I would expect nothing less!

That would also explain the etching of Bill Dance in the one rock.. .


----------



## ron keller (Feb 9, 2010)

Yes, the cemetary is on a mound on Dunham Rd at the top of the hill coming up from the Astrohurst, It is on the east side of dunham Rd. There were headstones for the Geasons who were buried ther. It is now part of metro park. This south of tinkers creek gorge.


----------



## ApeShip (Apr 17, 2006)

*An occult playground??* What the heck is an occult playground? A set of monkey bars and a teeter totter with black candles?

That's hilarious! I just gambled and lost!!!!


----------



## FlashMan2702 (Jun 2, 2006)

Am I the only one still lost and confused?? 

What the heck is an occult to start? After that I may be caught up a little bit... oh and wheres the link to that reading, if you don't mind me asking.


----------



## puterdude (Jan 27, 2006)

Quite a find indeed.It is a spiritual circle for wicca ceremonies.The pointed stonehedge is for the High Printiss or Priest.They like to use a protected ,secluded area in which ritual work takes place,It signifies a boundary of a sphere of personal power for ceremonial magicians and others.Their rituals are performed in these magical circles.They also could have a seance there where all the attendees form a circle during the ceremony. I ,myself would respect the area and not mess with it.It's hard to understand them but is a form of religion for them.I wouldn't share the location for fear of vandalism.give em some space.Just my opinion.


----------



## Agent47 (Jun 27, 2006)

puterdude said:


> Quite a find indeed.It is a spiritual circle for wicca ceremonies.The pointed stonehedge is for the High Printiss or Priest.They like to use a protected ,secluded area in which ritual work takes place,It signifies a boundary of a sphere of personal power for ceremonial magicians and others.Their rituals are performed in these magical circles.They also could have a seance there where all the attendees form a circle during the ceremony. I ,myself would respect the area and not mess with it.It's hard to understand them but is a form of religion for them.I wouldn't share the location for fear of vandalism.give em some space.Just my opinion.

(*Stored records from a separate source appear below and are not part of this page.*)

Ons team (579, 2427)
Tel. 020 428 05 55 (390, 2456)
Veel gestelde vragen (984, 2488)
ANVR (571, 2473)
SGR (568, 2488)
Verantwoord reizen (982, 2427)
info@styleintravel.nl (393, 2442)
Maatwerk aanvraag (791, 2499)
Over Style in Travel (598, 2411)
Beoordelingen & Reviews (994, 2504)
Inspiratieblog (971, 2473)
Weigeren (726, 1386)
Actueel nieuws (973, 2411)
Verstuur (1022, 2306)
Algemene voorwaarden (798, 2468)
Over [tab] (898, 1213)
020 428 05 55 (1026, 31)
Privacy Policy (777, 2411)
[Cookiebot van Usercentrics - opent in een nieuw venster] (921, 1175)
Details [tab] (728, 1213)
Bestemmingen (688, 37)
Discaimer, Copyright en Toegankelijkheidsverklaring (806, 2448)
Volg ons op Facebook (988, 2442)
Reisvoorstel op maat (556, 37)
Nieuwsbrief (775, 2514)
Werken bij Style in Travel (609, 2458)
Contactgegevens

Correct Puter.. its wicken and pagen.. also to worship a entity known as Dagda B.

I had a friend who is heavily involved.. showed me :0)


----------



## lakota (Oct 28, 2009)

Is this in the "Hell Town" area of the CVNP?

Some of those legends concerning that area sound a little absurd.


----------



## BIGDADDYDB (Jul 1, 2006)

I know I would have been pretty stoked if I found that wandering around in the woods!


----------



## danishmaggot (Jul 16, 2008)

My wife, which practices the Wiccan religion, says that it's most likely some sort of praying circle for a local coven.

Really nicely made too.


----------



## mitch2106 (May 2, 2010)

i have seen something weird like this deep in the woods at mogadore east of congress lake road. a bunch of stones around for sitting and some weird big thing made of big limbs in the middle, found it odd and kinda creepy


----------



## CraigJC (Jun 26, 2007)

Please give the location and/or directions. I'm planning my first visit to Terra Vista cemetery this summer and would like to include this site in my trip. My trip is purely based on history and curiosity, and the photos have surely peaked my curiosity.


----------



## creekcrawler (Oct 5, 2004)

Sorry Craig, can't post any directions.
About the only way you could find this anyhow, would be if I led you there.

As Puterdude said -


> give em some space -- It's hard to understand them but is a form of religion for them


_Blessed be._


----------



## Diehardfisher (Mar 13, 2010)

www.deadohio.com there's some info on the place


----------



## CraigJC (Jun 26, 2007)

Diehardfisher, thanks for the link. Pretty familiar with this site, but to find the info you pretty much need to know what the place is called. So, what is this place called??


----------



## anglerNpurgatory (Jun 17, 2010)

Well, that's one way to keep people from stealing your chairs.


----------



## FlashMan2702 (Jun 2, 2006)

Diehardfisher said:


> www.deadohio.com there's some info on the place


WHERE At furher more on the link? I checked "local oddities" and "haunted places" and could have overlooked it, but I havent seen anything.


----------



## Big Dev (May 14, 2009)

I Say We Get A Few Cases Of Beer And Dress Up Like Quakers And Amish And Chase Them Around In The Woods,That Would Be Fun!


----------